Frederick Merrick was an American clergyman and educator.
Background
Frederick Merrick was born on January 29, 1810, on the ancestral farm in Wilbraham, Massachusetts. His father, Noah, a first cousin of Pliny Merrick was in the fifth generation from Thomas Merrick who came to Massachusetts from Wales in 1636, settling first in Roxbury and then in Springfield; his mother was Statira Hays, of Hartford, Connecticut. His parents were pious Congregationalists, his grandfather having been a minister of that communion, but the novelty and vitality of the Methodist meetings attracted the boy, who was of an introspective turn.
Education
From his fifteenth year, Merrick worked as a clerk in a store in Springfield, Massachusetts, becoming a partner before he was twenty. In 1829, after a joyous and transforming spiritual experience, he joined the Methodist Society. Feeling called to be a minister, he attended the Wesleyan Academy in Wilbraham and entered Wesleyan University at Middletown, Connecticut.
Career
In 1834, Merrick left college to teach in Amenia Seminary, in New York, a Methodist secondary school of which he was principal until 1838, when he was elected professor of natural science in Ohio University at Athens. At Athens he achieved marked influence and popularity and was much sought as a teacher by the Methodist colleges springing up in what was then the West.
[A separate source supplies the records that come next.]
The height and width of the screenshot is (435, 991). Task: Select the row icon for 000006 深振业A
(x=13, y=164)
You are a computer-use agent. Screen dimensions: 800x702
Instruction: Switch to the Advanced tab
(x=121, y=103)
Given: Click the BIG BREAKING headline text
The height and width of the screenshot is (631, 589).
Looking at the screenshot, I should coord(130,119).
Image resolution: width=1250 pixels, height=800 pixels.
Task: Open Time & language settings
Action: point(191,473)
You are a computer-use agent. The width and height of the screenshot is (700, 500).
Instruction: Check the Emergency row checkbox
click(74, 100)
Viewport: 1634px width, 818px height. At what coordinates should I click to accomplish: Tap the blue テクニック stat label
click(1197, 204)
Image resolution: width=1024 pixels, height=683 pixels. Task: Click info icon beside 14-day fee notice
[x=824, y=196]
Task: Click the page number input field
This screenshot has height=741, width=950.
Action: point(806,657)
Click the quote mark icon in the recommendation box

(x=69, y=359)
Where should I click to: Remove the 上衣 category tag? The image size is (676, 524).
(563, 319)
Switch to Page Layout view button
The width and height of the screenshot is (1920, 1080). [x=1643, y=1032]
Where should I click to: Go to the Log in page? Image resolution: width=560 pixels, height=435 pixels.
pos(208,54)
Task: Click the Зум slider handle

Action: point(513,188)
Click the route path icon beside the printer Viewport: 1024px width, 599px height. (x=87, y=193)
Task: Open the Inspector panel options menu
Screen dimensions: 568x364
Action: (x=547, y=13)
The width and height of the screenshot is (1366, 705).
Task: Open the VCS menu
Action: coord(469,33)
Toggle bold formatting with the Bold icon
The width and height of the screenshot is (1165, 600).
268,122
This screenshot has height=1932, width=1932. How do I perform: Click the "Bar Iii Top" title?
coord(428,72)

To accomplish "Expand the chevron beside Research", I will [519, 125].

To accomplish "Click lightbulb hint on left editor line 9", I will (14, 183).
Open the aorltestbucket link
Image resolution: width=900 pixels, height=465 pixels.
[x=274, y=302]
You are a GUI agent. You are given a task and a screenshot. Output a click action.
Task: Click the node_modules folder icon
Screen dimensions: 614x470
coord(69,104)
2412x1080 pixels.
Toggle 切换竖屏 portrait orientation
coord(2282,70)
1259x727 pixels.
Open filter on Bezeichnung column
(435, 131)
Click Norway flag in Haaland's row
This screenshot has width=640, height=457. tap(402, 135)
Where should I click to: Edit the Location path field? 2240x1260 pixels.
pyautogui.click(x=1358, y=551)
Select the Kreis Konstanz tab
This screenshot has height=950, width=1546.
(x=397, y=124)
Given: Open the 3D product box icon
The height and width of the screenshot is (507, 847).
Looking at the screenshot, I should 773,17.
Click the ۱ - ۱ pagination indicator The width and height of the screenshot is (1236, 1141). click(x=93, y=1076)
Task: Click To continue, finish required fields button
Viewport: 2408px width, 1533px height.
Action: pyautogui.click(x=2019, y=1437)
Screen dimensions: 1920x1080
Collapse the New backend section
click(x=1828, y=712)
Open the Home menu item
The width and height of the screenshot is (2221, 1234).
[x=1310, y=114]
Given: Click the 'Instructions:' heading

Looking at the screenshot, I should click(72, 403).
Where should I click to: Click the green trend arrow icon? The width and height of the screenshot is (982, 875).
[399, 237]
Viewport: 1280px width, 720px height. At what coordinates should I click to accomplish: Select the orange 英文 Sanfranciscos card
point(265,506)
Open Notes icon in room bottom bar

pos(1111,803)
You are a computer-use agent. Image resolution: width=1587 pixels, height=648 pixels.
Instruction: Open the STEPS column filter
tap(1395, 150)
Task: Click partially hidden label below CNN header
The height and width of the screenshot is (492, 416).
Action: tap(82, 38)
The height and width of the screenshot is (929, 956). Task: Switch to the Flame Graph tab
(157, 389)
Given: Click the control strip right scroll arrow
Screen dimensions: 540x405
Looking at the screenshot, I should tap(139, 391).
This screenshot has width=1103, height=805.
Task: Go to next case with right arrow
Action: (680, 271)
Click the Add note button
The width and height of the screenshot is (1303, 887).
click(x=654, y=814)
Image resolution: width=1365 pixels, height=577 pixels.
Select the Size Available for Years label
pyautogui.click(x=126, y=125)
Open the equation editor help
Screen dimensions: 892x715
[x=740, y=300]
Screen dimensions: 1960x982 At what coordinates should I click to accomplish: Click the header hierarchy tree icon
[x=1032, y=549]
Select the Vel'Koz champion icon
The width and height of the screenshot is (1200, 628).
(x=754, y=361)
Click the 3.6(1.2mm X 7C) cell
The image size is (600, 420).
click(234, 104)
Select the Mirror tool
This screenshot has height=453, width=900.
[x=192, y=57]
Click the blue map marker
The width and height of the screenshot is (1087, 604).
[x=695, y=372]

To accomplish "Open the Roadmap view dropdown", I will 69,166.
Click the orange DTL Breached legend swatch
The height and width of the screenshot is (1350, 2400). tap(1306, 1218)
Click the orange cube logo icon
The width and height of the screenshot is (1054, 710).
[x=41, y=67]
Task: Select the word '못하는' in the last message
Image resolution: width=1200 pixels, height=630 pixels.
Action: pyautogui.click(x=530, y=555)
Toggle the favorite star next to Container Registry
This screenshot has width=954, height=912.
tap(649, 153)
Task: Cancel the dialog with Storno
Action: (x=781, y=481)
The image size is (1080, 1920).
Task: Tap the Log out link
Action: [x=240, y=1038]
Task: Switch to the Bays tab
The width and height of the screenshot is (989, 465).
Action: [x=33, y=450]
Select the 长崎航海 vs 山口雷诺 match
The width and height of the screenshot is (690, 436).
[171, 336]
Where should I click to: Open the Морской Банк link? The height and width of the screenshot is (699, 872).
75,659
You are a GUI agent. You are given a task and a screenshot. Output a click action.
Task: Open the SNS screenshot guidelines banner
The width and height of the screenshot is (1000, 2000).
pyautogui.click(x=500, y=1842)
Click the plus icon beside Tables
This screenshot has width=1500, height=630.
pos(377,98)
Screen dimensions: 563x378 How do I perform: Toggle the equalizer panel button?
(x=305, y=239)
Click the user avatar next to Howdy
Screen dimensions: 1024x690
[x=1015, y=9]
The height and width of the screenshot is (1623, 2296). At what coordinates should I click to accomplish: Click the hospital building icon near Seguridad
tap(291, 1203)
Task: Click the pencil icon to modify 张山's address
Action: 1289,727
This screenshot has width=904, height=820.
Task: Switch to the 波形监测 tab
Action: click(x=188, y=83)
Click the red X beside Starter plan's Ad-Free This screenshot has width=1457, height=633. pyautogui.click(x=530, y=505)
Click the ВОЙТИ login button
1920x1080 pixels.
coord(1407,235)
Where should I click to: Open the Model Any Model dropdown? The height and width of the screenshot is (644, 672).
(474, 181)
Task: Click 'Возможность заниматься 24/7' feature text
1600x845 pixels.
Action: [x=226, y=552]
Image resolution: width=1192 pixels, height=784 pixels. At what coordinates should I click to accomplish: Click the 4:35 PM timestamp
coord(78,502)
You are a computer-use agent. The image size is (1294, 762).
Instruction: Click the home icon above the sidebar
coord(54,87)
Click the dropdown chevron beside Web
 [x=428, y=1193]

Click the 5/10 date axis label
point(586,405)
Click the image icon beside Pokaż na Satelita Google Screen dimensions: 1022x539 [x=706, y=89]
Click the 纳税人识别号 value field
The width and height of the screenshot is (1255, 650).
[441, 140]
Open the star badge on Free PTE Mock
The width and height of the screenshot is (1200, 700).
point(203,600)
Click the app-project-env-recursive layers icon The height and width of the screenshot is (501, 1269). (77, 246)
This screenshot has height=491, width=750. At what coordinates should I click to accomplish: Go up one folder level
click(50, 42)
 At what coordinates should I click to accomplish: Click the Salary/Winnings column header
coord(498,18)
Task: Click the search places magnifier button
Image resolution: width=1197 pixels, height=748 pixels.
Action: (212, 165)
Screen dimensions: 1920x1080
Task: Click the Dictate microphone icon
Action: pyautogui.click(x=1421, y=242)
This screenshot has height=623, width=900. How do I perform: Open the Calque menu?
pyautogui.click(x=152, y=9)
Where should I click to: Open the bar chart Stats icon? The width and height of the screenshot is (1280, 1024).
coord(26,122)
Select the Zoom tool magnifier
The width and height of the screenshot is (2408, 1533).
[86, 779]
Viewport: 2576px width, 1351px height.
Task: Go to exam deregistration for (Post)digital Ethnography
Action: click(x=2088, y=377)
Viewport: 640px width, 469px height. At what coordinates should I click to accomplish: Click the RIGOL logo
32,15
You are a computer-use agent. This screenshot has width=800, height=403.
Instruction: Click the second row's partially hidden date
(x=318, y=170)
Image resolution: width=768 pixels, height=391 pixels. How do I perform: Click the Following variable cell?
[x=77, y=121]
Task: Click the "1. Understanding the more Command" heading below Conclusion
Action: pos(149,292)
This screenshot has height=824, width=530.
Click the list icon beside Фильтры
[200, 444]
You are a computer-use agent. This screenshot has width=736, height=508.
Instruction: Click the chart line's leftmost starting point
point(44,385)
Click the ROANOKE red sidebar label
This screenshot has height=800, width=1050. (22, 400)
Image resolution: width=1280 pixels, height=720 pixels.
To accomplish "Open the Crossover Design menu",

In 1841 he joined Ohio Conference on trial and in 1842-43 was pastor at Marietta. He was ordained elder in 1843. The churches of the state had embarked on the ambitious enterprise of founding a college at Delaware, and in that year Merrick became one of its financial agents. The Ohio Wesleyan University then consisted of a sulphur spring and the buildings and grounds of a bankrupt sanitarium, without faculty, students, or endowment. The college opened its doors in 1844 and in 1845 he began to teach natural science there, later (1851) transferring to the chair of moral philosophy. For a brief period he was acting president, and for forty years he was an auditor, financial watchdog, and emergency man in several crises. One of his critical decisions was called for in 1845 when he was asked to lead a Methodist Mission in China, an offer which he did not decline without a struggle. In 1860, 1864, and 1876 he was a delegate to the General Conference of his denomination, and at the centennial conference at Baltimore in 1884, which commemorated the founding of the Methodist Episcopal Church, he gave the closing message. He lectured frequently and his only published volume, Formalism in Religion (1865), is a series of lectures. He died at Delaware, Ohio, at the age of eighty-four.
Achievements
Views
Although Merrick was zealous to build up the University in buildings and funds, his first care was the character and religious life of its students, and his precept and example made the school a prolific mother of ministers and missionaries. He was a vigorous advocate of total abstinence and a militant foe of the liquor traffic. He opposed slavery and helped to operate the "underground railway. "
Personality
Merrick's diary reveals him as a man of intense devotion, who sought divine guidance through prayer for every action, great or small. Though he preached on many occasions, he lacked the greater gifts of pulpit eloquence. He had a singularly serene and steady habit of mind, based on a supreme faith in a loving and wise providence, and in his later years, he came to enjoy in the college community a unique reputation for saintliness.
Connections
Frederick Merrick married, in 1836, Sarah Fidelia Griswold of Suffolk, Connecticut.